You could make a strong case for the patch improving performance in
practice for many users, by allowing us to increase the
pg_stat_statements.max default value to 5,000, 5 times the previous
value. The real expense of creating a new entry is the exclusive
locking of the hash table, which blocks *everything* in
pg_stat_statements. That isn't expanded at all, since queries are only
written with a shared lock, which only blocks the creation of new
entries which was already relatively expensive. In particular, it does
not block the maintenance of costs for all already observed entries in
the hash table. It's obvious that simply reducing the pressure on the
cache will improve matters a lot, which for many users the external
texts patch does.
Since Mitsumasa has compared that patch and at least one of his
proposed pg_stat_statements patches on several occasions, I will
re-iterate the difference: any increased overhead from the external
texts patch is paid only when a query is first entered into the hash
table.
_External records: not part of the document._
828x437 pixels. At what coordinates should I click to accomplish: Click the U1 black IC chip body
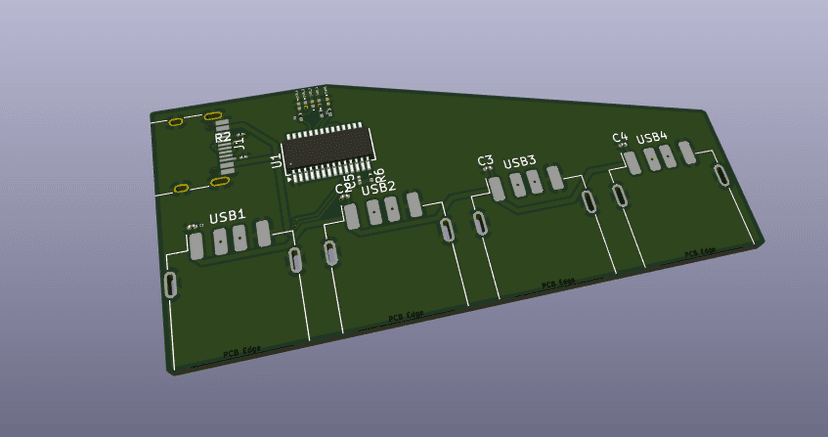(x=330, y=149)
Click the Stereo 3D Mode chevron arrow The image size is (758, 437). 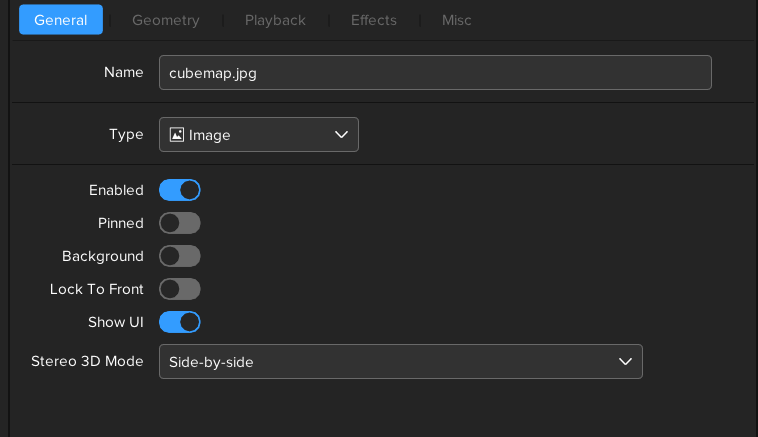pyautogui.click(x=625, y=362)
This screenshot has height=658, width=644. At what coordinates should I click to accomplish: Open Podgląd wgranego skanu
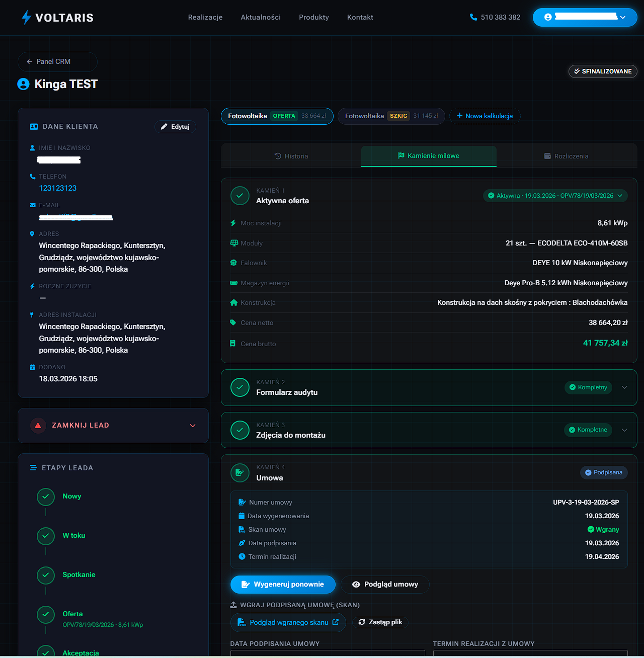[288, 622]
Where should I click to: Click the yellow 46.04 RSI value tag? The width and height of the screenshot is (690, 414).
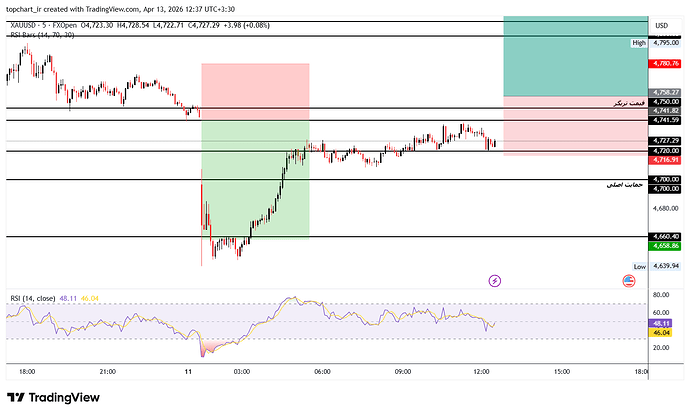(660, 333)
Then, there is obviously and self-evidently no additional
overhead from contention for any future execution of the same query,
no matter what, indefinitely (the exclusive locking section of
creating a new entry does not do I/O, except in fantastically unlikely
circumstances). So for many of the busy production systems I work
with, that's the difference between a cost paid perhaps tens of
thousands of times a second, and a cost paid every few days or weeks.
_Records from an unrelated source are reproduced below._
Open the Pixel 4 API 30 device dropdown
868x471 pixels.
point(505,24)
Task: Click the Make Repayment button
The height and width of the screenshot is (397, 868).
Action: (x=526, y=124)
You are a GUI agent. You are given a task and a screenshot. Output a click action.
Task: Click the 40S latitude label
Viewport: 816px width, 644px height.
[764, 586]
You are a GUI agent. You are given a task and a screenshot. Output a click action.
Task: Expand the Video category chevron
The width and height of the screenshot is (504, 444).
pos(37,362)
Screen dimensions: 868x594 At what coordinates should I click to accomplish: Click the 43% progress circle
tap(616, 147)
Even if he is right about a write() taking an unreasonably large
amount of time on Windows, the consequences felt as pg_stat_statements
LWLock contention would be very limited.
I am not opposed in principle to adding new things to the counters
struct in pg_stat_statements. I just think that the fact that the
overhead of installing the module on a busy production system is
currently so low is of *major* value, and therefore any person that
proposes to expand that struct should be required to very conclusively
demonstrate that there is no appreciably increase in overhead. Having
a standard deviation column would be nice, but it's still not that
important. Maybe when we have portable atomic addition we can afford
to be much more inclusive of that kind of thing.
--
Peter Geoghegan